Bejo baru saja menyelesaikan editing buku setebal 600 halaman word di komputernya. Dia lalu meneliti ulang, adakah kesalahan yang perlu diperbaiki sebelum diserahkan ke setter. Setelah yakin, barulah dia menambahkan gambar-gambar yang diambilnya dari internet untuk melengkapi estetika buku yang sudah diedit. Dia juga perlu menyisipkan caption untuk mempercantik buku. Selanjutnya, dia menyerahkan copy hasil editingnya kepada setter.

Setter dengan sigap mengolah file yang “polos” dari editor menjadi buku di komputernya. Meskipun tidak berbekal pendidikan estetika, tetapi setter dituntut untuk berkreasi sendiri sehingga buku yang terbit nanti memiliki cita rasa seni. Cukup dua hari buku diolah dan diserahkan kembali kepada editor.

Sementara Bejo masih harus berpikir masukan apa yang harus diberikan kepada desain kaver untuk divisualisasikan dalam bentuk kaver yang eye chatching. Dia juga harus berpikir judul apa yang pas untuk bukunya supaya menggugah emosi pembaca untuk membeli.

Sesaat merenung, tiba-tiba dering telpon berbunyi. Bejo harus menerima penulis yang menyerahkan naskahnya dan memberi apresiasi sekaligus menjanjikan bukunya akan dirapatkan sebulan lagi.

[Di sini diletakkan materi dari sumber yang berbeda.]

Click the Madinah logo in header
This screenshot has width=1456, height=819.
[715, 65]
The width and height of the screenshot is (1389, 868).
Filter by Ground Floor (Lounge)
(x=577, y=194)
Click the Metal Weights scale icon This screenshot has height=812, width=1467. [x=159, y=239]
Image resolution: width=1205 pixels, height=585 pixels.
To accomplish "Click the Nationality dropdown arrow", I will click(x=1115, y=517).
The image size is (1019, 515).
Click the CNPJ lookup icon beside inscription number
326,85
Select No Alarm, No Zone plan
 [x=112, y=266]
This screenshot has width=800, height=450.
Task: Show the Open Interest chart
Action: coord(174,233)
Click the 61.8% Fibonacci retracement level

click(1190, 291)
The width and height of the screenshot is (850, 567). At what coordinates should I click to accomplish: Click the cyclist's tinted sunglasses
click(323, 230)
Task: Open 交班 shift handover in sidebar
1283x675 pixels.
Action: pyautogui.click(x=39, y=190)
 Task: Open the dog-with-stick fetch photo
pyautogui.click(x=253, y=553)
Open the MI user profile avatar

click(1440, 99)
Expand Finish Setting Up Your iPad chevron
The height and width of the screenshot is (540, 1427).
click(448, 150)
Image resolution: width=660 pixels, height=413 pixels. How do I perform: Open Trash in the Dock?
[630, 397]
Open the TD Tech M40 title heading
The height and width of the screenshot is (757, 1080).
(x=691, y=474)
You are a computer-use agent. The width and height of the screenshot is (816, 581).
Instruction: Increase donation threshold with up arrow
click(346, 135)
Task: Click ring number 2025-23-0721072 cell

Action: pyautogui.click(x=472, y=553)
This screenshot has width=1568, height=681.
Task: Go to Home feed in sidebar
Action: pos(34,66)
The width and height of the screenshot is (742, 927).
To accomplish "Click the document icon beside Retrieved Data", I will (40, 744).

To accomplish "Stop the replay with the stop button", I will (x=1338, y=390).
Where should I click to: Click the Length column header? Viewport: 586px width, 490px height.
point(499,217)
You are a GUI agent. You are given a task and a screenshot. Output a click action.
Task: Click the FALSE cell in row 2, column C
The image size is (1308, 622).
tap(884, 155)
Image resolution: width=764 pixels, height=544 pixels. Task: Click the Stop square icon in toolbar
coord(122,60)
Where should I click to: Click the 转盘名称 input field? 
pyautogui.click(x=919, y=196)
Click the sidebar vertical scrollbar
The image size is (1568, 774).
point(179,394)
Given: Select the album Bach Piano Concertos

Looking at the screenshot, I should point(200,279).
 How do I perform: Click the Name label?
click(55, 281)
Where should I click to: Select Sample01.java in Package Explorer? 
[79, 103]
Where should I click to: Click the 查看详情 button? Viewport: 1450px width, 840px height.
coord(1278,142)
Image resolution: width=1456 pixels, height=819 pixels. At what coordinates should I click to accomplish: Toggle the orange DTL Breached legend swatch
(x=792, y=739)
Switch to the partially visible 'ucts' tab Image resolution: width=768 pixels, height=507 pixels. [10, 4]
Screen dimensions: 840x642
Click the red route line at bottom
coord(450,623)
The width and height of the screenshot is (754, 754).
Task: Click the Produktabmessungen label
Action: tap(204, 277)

Jika diterima maka penulis akan dihubungi, jika ditolak pun akan ditelpon bahwa naskahnya tidak layak terbit. Sesekali dia juga harus browsing untuk mencari naskah buku bagus yang diharapkan “meledak” di pasaran.
Tugas Bejo belum selesai, dia harus mengoreksi ulang hasil dari setter dan menyerahkan hasil koreksi kedua kepada setter untuk dibuat Dummy. Tugasnya belum selesai. Dia masih harus mengawal proses sampai menjadi sebuah buku yang “tanpa-kritik” atau “minim-kritik”. Setiap kesalahan akan menjadi tanggung jawabnya.

Itulah pekerjaan seorang Bejo sebagai editor buku. Dengan fasilitas dan gaji pas-pasan, dia dituntut menjadi profesional. Dia harus memasak buku bercita rasa “bintang lima” dengan upah “kaki lima”. Bejo dituntut menjadi editor multifungsi, karena itu menjadi trend penerbitan masa kini. Namun, Bejo melakukannya dengan senang hati, karena yang dia kerjakan bukan semata-mata untuk dirinya, tetapi untuk memajukan bangsa dengan sesuatu yang bisa dikerjakannya. Hanya buku yang bisa dipersembahkannya, untuk negara yang sangat dia cinta.